I have seen see you achieve so many goals and visions, in your dreams. Now I guess it’s time to bring some of those into reality.

It is amazing that a year has passed by without you committing any mistake. Some feat to achieve dear wife!

With every passing year,
You are aging like a fine wine!
And I am going to taste
every bit of you tonight!😋😜😝

Your white shiny teeth reminds me of the stars in the space. Thanks to the dentists for the great work!

It takes 15 hours to make a wife happy whereas it takes only 5 minutes for the wife to make her husband happy.

It is hard to have a functioning brain and mind when your stunning look wife stares deeply into your eyes.

It is rare and nice to have a wife who remains sloppy and lazy just like his wonderful husband. Great partnership it is!

To my dear wife! You can appear slutty and gorgeous to your hubby every night by just pushing two glasses of wine down his throat. Why spend the hard-earned money on various makeups and dresses.

The unwritten clause of marriage is to never ever make fun of Wife’s dressing while she can vent her sarcasm to the husband whenever needed.

There are times when I am feeling enraged and thinking about something important. At those moments, I may see my wife’s face and more often than not, it makes me even more angry 🤣

If there would be an Oscar for making your husband feel guilty even if you commit mistakes, then it would certainly go to my gorgeous wife.

People only know of the Drama Queen but I will show them how to be a Drama King. Happy Birthday to my wife by the way!

I am wishing you all my love and blessings and I am also praying that you do not ask for an expensive gift today.

My wife has taught me how to burp and fart silently so that no human being in proximity comes to know about it. Thank you dear for teaching me those valuable social skills.

Lucky is the man whose wife acts like a slutty girlfriend while making out.

My love for my wife is more than my love for my football team, and that’s a lot.

When you disagree & fight with me a, I recuperate myself by playing the Dart game with your picture to aim at.

When my wife makes me angry, I tend to stare at her beautiful face while she is sleeping, because at that time I am cursing her without her knowing it.

It is hard to decipher for what exactly I am happy today.
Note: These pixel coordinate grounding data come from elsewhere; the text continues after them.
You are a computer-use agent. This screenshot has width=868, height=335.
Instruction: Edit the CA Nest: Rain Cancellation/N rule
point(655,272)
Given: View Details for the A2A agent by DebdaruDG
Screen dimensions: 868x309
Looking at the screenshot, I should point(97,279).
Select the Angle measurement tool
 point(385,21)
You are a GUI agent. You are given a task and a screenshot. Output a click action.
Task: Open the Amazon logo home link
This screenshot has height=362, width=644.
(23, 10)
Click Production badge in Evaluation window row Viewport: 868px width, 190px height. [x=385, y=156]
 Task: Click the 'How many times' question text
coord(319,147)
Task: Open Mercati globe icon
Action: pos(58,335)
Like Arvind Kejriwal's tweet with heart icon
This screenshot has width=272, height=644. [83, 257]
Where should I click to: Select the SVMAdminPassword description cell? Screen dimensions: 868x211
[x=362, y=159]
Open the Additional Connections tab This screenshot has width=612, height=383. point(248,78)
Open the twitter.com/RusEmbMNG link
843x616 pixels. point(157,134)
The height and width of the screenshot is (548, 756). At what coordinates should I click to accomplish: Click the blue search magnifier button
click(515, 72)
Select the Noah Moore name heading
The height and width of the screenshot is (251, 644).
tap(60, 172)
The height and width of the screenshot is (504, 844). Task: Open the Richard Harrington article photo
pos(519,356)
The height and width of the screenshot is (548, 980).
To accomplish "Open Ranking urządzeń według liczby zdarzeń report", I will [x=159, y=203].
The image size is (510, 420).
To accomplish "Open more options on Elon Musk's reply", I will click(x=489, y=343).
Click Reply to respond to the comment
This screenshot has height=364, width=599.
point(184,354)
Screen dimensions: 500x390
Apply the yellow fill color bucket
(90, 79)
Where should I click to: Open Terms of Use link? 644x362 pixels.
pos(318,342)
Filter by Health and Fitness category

Is it for your birthday or the fact that you are going to prepare a special meal for me?

You should write down one book which will be extremely popular i.e. “How to nag the living hell out of your husband so that he stays quiet — for starters”

One wise decision of our life is enough to balance the hundreds of mistakes, like how you did the right thing by marrying me.

While choosing the gift, it’s a courtesy to remember the nicest things and gifts that the other person gave to you on your birthday. I am keeping that courtesy in mind and therefore, sending you no gift but only a nice smile.

Age is only a number my dear wife. As long as you keep feeling like a teenager from inside, you are fine and me too.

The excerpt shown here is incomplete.